Bakkum E A, Emeis J J, Dalmeijer R A, van Blitterswijk C A, Trimbos J B, Trimbos-Kemper T C
Leiden University Medical Center, The Netherlands.
Fertil Steril. 1996 Dec;66(6):1018-22. doi: 10.1016/s0015-0282(16)58700-7.
Recent literature has shown that a common pathway in postsurgical adhesion formation is a transient reduction in local plasminogen activator activity, shortly after peritoneal trauma. This deficit in fibrinolysis permits deposited fibrin to become organized into fibrous, permanent adhesions. Although adhesion formation is a process that continues beyond the first postoperative days, long-term analysis of this theory has not been performed.
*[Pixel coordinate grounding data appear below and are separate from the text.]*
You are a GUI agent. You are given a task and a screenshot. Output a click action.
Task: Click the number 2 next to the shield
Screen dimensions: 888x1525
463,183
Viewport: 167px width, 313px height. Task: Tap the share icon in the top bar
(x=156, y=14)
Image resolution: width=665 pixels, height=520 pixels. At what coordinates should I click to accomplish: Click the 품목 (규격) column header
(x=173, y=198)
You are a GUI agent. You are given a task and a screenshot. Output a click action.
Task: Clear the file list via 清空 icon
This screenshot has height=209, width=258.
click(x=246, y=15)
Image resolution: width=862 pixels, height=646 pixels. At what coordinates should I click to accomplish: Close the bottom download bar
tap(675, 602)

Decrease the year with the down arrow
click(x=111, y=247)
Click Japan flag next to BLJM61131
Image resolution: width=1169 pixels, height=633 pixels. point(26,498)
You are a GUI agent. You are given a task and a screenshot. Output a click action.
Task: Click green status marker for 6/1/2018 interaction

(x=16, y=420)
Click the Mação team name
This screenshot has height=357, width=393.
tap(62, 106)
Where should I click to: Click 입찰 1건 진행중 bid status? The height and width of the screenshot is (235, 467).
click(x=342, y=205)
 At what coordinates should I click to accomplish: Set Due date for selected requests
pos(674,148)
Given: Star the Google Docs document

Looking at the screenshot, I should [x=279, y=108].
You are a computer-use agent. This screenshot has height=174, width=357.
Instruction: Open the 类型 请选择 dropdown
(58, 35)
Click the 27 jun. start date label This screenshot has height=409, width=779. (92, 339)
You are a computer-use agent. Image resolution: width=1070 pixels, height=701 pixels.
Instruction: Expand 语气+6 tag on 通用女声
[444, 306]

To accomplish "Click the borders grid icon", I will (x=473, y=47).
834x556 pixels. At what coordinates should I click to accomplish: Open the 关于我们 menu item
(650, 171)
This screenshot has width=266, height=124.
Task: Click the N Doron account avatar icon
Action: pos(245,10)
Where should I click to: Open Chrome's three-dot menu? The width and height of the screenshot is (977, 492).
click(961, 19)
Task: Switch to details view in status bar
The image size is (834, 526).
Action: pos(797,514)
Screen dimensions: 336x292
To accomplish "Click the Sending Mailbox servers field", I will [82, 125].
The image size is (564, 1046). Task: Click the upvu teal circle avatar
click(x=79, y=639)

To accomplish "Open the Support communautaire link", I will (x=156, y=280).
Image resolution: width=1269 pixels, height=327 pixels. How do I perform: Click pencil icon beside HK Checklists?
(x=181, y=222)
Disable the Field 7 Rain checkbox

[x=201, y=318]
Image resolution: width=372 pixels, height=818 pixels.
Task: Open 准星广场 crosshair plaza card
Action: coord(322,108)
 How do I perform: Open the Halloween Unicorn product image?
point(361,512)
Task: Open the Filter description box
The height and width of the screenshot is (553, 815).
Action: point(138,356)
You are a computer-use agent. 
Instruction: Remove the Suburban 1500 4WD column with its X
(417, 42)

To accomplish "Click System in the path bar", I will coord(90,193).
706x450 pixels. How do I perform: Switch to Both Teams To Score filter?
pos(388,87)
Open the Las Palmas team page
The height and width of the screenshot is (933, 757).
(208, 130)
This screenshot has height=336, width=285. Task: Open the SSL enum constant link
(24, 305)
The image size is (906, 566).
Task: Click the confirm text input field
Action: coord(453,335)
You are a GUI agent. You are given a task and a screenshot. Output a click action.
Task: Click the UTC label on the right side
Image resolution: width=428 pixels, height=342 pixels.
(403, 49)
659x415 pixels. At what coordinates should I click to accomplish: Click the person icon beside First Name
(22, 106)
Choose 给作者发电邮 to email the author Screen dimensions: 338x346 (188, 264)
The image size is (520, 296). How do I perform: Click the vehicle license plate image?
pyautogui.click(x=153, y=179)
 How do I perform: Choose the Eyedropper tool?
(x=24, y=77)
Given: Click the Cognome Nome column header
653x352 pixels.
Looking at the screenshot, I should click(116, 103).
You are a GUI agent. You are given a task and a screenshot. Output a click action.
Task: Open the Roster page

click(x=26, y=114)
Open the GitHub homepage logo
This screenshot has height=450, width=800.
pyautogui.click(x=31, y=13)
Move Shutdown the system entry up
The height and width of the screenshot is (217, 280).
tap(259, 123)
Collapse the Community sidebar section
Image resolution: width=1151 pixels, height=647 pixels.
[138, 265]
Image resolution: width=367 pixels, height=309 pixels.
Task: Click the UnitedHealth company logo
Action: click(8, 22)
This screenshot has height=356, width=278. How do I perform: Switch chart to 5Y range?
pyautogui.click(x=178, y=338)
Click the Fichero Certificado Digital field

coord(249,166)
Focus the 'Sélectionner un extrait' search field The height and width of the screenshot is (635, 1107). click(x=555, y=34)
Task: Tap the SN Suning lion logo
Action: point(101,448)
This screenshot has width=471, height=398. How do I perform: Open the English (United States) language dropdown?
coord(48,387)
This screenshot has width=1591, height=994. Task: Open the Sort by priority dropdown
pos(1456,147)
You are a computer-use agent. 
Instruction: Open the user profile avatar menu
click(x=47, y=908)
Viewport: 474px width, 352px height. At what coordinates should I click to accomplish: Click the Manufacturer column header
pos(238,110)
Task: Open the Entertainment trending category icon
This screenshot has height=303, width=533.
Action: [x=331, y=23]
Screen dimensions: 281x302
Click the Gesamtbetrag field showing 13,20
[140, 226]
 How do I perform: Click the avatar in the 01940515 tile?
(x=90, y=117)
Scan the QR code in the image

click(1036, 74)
A standardized peritoneal adhesion model in the rat.
MAIN OUTCOME MEASURE(S): Long-term analysis of the peritoneal fibrinolytic activity (extraction technique) was related to the extent of postsurgical adhesion formation, up to 1 year postoperatively.
RESULT(S): Total and tissue plasminogen activator activity were significantly increased at days 3 and 8, and 1 month postoperatively. A mean adhesion percentage of 75% per peritoneal defect was found to persist throughout all evaluation times, which was directly related to the increase of fibrinolysis.
CONCLUSION(S): In contrast to the classical concept that adhesion formation is related to a reduction in fibrinolysis, an impressive increase of the fibrinolysis was found to be associated with the persistence of adhesions.